Selon Laurence Arrighi, ce type de définitions générales rend ça difficile de chiffrer le nombre de francophones vivant dans le pays. Elle ajoute que c’est la raison pour laquelle l’autodétermination de l’identité linguistique d’une personne doit permettre la fluidité.

On peut accepter l’idée qu’il y a une fluidité identitaire à différents niveaux, comme on l’a compris par exemple avec la question du genre, estime Laurence Arrighi.

Il faudrait aussi accepter cette idée qu’il y a plusieurs façons d’être francophone.

Une citation de Laurence Arrighi, professeure de sociolinguistique à l’Université de Moncton

Transmettre l’identité francophone

De son côté, Amita Khandpur assume son identité francophone avec fierté. Selon elle, être francophone signifie être capable de faire tout ce dont on a besoin en français, même si ce n’est pas notre langue maternelle.

C’est une notion qu’elle essaye d’inculquer à ses élèves. Des fois, j’ai encore la misère de l’accepter pour moi-même, mais je dis toujours à mes élèves qu’ils sont francophones, qu’ils parlent et qu’ils vivent en français, explique l’enseignante.

Elle ajoute que ses élèves l’ont également aidée à se sentir plus sûre de son identité linguistique et culturelle.

Beaucoup de mes élèves viennent de familles immigrantes, puis leurs parents ont gardé leur culture à la maison et ensuite ils l’amènent dans la salle de classe, confirme Mme Khandpur.
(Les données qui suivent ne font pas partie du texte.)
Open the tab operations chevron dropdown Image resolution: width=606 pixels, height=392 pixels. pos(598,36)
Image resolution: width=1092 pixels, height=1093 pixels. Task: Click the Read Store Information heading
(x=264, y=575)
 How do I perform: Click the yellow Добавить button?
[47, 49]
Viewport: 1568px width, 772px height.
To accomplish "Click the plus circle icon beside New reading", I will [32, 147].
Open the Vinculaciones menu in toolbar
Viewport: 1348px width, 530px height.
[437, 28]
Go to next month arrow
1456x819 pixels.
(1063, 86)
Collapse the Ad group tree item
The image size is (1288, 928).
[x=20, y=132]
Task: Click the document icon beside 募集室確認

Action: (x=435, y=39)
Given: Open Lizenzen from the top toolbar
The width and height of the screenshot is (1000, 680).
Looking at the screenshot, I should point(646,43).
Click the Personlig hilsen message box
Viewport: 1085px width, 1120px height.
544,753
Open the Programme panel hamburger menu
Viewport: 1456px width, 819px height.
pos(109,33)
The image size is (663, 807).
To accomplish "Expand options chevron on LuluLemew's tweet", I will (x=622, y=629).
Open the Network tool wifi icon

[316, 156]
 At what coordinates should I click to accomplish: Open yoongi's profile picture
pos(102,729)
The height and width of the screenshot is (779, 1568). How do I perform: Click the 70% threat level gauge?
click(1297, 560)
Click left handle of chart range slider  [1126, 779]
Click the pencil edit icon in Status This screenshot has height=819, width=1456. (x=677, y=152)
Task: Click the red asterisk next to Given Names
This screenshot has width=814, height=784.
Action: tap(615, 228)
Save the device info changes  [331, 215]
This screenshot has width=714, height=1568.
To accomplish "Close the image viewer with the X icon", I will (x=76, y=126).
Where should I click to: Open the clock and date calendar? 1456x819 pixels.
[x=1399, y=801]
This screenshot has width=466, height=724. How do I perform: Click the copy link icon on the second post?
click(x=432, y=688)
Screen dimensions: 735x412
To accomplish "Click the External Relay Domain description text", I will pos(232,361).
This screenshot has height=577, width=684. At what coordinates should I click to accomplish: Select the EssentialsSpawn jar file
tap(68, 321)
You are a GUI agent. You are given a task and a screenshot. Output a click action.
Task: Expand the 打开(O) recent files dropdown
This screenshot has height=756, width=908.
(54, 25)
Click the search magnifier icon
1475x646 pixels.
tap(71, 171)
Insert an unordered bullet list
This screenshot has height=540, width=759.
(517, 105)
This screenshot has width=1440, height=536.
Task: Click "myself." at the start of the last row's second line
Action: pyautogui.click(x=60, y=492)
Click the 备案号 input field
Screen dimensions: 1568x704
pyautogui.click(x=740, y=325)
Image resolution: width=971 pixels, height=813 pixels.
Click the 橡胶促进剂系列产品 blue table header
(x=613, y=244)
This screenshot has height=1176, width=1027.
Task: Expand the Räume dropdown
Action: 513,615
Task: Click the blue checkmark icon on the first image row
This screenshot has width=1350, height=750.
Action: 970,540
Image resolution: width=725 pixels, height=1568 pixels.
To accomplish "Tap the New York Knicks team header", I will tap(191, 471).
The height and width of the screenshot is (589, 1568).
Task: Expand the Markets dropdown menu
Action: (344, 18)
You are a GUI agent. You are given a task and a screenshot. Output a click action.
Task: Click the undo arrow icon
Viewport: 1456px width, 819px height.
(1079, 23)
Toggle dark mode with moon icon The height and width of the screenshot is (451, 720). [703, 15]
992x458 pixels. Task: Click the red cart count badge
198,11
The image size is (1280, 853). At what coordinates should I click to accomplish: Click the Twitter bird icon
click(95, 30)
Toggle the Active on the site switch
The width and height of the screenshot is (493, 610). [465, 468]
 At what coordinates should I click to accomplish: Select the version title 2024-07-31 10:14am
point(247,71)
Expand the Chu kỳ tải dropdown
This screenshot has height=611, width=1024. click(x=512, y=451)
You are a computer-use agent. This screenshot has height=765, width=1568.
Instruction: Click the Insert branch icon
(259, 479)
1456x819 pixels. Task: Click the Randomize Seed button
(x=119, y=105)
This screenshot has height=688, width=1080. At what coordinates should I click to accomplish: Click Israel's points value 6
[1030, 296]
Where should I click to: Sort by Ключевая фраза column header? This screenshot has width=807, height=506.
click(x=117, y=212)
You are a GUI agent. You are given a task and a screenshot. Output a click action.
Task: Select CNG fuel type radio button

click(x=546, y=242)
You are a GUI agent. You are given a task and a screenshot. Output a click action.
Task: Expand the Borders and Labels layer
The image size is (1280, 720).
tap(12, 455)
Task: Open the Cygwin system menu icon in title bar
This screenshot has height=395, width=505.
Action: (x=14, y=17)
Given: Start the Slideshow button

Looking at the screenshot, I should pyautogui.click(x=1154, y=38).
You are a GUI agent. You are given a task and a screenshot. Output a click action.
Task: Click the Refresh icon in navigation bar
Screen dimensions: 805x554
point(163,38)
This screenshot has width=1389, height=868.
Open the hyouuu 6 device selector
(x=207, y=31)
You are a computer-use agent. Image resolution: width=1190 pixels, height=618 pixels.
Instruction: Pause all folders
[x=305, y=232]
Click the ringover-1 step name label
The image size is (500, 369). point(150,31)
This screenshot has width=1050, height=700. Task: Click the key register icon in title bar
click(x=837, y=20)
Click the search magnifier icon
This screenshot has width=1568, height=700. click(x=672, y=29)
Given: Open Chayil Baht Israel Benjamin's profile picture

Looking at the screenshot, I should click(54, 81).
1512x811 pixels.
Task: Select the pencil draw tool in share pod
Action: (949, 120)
Ils m’apprennent comment revivre ma culture indienne et ils m’enseignent des choses que j’ai perdues.

Une citation de Amita Khandpur

Au-delà de ses élèves, l’enseignante explique que sa fille, Aurora, est sa plus grande source d’inspiration.

Si je suis capable de donner cette langue à ma fille, je vais le faire parce que je n’ai pas eu ma langue. Je vais donc lui donner la langue que j’ai apprise, dit-elle. C’est mon droit comme maman, mais c’est aussi son droit comme ma fille.

C’est quelque chose qui m’inspire à continuer pour ne pas perdre mon français.